A district attorney for the San Francisco Bay Area who was elected on November 5 filed criminal charges this week against 11 current and past staff members of a county jail for the death of a man in their care in 2021 who was left alone in his cell for days.
Attorney General for Alameda County, Pamela Price, said Thursday that seven sheriff’s deputies, two past deputies, and two medical staff members at Santa Rita Jail were charged with felony dependent adult abuse.
If found guilty, each defendant could spend up to four years in state jail.

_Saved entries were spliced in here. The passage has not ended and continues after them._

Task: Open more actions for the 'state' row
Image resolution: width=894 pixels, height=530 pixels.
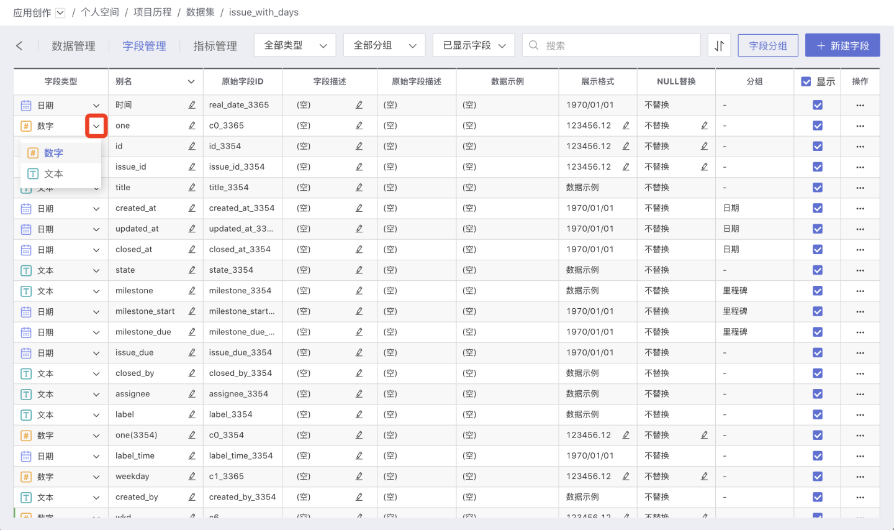Action: pyautogui.click(x=860, y=270)
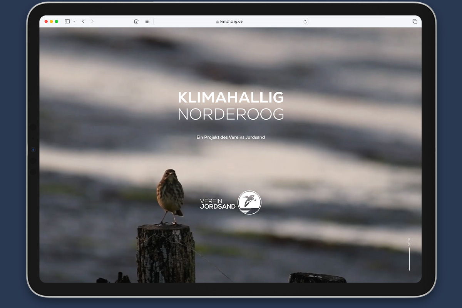462x308 pixels.
Task: Select 'Ein Projekt des Vereins Jordsand' text
Action: [231, 137]
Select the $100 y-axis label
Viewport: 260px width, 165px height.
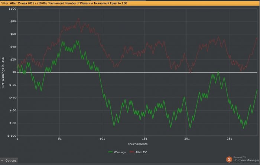tap(12, 9)
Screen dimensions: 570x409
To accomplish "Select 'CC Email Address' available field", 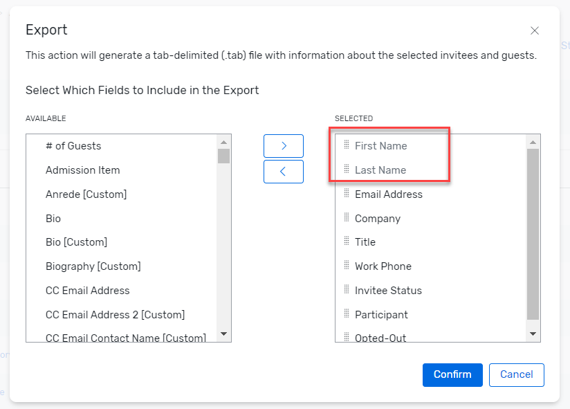I will (x=88, y=291).
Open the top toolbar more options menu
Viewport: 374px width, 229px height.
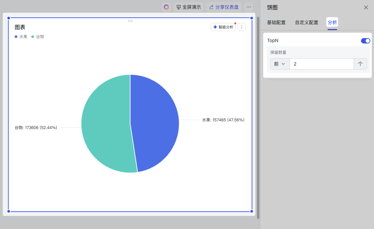point(249,7)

Maurice Monk, 45, was found unconscious in his cell in November 2021, after being locked up for a month.
Three of the defendants are also charged with falsifying documents connected to his death.
Price was elected in 2022 on a progressive platform that included making prison officials responsible for deaths that happened inside of prisons.
After Price was removed by voters in a rare recall election, it is not clear if the charges will be brought by her replacement.
Monk was arrested in October for being in a bad mood and refused to get off a transit bus. “He was sent to jail because he failed to appear on a bench warrant for a previous misdemeanor offense on a transit bus line that was not connected to this,” her office said.
According to the San Francisco Chronicle, Monk’s family sued the jail and said that video from deputies’ body cameras showed that they and nurses dropped food and medicine into Monk’s cell while he was unconscious for three days.
Last year, the county paid the family $7 million to end their case.